## THE PROBLEM
What lines of the data below include the word "will"? Report them by copying each.

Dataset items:

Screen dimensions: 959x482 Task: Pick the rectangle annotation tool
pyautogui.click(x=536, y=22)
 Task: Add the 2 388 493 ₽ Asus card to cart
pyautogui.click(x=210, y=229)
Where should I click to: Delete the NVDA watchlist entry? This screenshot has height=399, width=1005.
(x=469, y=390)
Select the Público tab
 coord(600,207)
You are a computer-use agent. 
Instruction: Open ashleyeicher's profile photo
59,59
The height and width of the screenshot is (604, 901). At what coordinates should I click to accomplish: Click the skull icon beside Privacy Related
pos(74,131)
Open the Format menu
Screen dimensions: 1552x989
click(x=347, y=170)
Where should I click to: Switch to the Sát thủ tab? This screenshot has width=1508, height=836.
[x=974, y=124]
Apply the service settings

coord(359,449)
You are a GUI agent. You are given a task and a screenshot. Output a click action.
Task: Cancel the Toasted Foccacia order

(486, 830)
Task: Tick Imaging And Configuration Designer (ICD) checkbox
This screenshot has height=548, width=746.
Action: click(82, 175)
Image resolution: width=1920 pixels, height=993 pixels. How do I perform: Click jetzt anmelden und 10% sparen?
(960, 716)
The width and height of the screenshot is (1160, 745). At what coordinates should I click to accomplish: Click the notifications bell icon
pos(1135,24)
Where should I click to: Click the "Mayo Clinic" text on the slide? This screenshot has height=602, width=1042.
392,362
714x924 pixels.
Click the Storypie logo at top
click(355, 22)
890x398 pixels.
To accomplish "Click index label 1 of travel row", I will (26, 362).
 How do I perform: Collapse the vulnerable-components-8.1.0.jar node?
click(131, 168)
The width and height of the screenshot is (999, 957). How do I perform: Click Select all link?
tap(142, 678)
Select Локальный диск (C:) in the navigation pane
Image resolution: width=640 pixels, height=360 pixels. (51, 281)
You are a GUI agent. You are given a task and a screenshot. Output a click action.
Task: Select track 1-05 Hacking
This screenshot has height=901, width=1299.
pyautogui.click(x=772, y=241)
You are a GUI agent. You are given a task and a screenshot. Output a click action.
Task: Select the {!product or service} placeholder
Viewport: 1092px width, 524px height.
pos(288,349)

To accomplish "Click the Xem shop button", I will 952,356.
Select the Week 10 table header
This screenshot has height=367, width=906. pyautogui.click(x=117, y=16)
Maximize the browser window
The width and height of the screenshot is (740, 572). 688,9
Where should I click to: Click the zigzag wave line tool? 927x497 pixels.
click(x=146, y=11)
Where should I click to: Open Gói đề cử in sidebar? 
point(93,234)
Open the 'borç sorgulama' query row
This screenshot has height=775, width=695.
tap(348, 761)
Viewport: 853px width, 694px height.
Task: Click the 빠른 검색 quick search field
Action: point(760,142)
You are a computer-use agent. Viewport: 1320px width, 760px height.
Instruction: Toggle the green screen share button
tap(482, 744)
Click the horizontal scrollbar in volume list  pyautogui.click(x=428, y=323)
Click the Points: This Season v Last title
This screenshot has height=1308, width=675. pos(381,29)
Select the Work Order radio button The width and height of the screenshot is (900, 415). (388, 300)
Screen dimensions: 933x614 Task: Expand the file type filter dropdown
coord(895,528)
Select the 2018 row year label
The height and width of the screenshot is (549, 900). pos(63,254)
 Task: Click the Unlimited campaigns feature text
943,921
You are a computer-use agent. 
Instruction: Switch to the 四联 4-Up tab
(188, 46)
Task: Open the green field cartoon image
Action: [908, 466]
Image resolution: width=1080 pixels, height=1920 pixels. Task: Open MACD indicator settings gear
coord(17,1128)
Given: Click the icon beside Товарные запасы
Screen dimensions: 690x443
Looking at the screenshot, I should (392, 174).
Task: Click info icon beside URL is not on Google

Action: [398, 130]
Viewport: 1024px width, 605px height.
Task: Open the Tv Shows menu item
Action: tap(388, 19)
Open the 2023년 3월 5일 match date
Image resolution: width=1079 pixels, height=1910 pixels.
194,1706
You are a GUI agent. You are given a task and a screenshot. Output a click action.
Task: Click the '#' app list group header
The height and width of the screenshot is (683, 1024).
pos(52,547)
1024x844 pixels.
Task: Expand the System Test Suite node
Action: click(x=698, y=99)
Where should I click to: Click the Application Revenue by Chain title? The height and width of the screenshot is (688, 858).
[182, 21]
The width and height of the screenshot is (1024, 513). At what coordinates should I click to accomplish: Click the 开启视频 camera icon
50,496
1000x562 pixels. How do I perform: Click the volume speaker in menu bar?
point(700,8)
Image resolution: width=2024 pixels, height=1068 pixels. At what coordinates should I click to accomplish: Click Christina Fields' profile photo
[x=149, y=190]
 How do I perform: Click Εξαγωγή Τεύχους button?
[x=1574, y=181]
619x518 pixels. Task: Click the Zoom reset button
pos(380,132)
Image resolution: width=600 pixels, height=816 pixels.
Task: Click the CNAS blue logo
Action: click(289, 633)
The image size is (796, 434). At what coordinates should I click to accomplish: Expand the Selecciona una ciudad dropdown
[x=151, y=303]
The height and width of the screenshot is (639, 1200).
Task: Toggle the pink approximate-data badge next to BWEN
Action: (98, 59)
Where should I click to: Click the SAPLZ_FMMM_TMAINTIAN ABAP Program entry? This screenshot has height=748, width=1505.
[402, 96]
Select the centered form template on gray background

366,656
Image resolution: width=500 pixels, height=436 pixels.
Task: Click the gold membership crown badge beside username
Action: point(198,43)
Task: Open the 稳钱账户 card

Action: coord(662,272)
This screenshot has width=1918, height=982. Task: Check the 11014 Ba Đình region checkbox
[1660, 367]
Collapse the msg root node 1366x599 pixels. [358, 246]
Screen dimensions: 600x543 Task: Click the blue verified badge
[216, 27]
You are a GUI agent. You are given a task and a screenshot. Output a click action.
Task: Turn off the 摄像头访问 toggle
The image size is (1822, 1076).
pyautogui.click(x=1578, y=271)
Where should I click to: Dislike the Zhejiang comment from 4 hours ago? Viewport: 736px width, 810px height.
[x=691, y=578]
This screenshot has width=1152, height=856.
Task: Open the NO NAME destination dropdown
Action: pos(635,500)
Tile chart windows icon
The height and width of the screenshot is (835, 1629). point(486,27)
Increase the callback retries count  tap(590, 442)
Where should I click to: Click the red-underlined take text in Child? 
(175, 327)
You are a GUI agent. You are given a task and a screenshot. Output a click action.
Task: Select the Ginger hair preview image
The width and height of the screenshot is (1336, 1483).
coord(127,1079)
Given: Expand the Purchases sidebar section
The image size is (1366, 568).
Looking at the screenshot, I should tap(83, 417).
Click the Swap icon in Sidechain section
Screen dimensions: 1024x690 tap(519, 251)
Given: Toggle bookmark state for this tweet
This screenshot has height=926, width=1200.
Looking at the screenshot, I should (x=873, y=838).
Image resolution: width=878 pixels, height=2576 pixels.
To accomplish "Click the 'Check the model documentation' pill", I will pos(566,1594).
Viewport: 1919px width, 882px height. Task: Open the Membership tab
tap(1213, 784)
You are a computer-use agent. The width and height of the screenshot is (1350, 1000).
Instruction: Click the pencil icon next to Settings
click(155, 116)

## OUTPUT OF THE EXERCISE
To accomplish "Click index label 1 of travel row", I will (26, 362).
To accomplish "Click the Xem shop button", I will 952,356.
To accomplish "Click the 'Check the model documentation' pill", I will pos(566,1594).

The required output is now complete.